[[ Material for this task, beginning ]]
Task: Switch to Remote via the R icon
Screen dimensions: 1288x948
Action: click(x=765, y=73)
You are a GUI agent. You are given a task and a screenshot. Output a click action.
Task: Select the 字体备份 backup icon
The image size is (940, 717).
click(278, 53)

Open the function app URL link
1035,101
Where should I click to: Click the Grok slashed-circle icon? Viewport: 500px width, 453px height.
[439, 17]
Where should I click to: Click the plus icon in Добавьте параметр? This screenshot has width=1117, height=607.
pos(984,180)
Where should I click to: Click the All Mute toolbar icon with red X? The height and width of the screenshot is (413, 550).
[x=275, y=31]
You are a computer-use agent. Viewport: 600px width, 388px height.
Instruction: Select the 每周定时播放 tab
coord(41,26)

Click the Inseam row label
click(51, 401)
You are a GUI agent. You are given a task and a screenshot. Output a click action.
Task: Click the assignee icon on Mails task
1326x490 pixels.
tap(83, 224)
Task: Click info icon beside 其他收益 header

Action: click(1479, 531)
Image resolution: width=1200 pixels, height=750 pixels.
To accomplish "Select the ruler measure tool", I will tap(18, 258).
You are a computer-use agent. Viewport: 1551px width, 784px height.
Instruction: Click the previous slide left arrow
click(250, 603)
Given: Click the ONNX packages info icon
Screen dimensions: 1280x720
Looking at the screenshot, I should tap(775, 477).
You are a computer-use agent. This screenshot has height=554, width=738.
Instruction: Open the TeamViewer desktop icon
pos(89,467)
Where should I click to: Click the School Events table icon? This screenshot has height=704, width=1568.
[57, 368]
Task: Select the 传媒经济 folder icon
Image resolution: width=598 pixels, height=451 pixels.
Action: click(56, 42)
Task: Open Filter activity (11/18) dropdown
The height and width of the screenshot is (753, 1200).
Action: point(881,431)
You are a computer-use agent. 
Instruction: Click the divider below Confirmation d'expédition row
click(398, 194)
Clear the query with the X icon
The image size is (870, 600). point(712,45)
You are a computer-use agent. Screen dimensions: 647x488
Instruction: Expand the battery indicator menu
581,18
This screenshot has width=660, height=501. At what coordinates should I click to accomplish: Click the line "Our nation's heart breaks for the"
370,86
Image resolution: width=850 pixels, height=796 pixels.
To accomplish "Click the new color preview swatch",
[[ Material for this task, end ]]
- _What you should do_: Transcribe exactly, and only, the lines from the one bearing "You are a computer-use agent. This" through the last line of the entries, counting both.

- _Answer box_:
You are a computer-use agent. This screenshot has height=554, width=738.
Instruction: Open the TeamViewer desktop icon
pos(89,467)
Where should I click to: Click the School Events table icon? This screenshot has height=704, width=1568.
[57, 368]
Task: Select the 传媒经济 folder icon
Image resolution: width=598 pixels, height=451 pixels.
Action: click(56, 42)
Task: Open Filter activity (11/18) dropdown
The height and width of the screenshot is (753, 1200).
Action: point(881,431)
You are a computer-use agent. 
Instruction: Click the divider below Confirmation d'expédition row
click(398, 194)
Clear the query with the X icon
The image size is (870, 600). point(712,45)
You are a computer-use agent. Screen dimensions: 647x488
Instruction: Expand the battery indicator menu
581,18
This screenshot has width=660, height=501. At what coordinates should I click to accomplish: Click the line "Our nation's heart breaks for the"
370,86
Image resolution: width=850 pixels, height=796 pixels.
To accomplish "Click the new color preview swatch",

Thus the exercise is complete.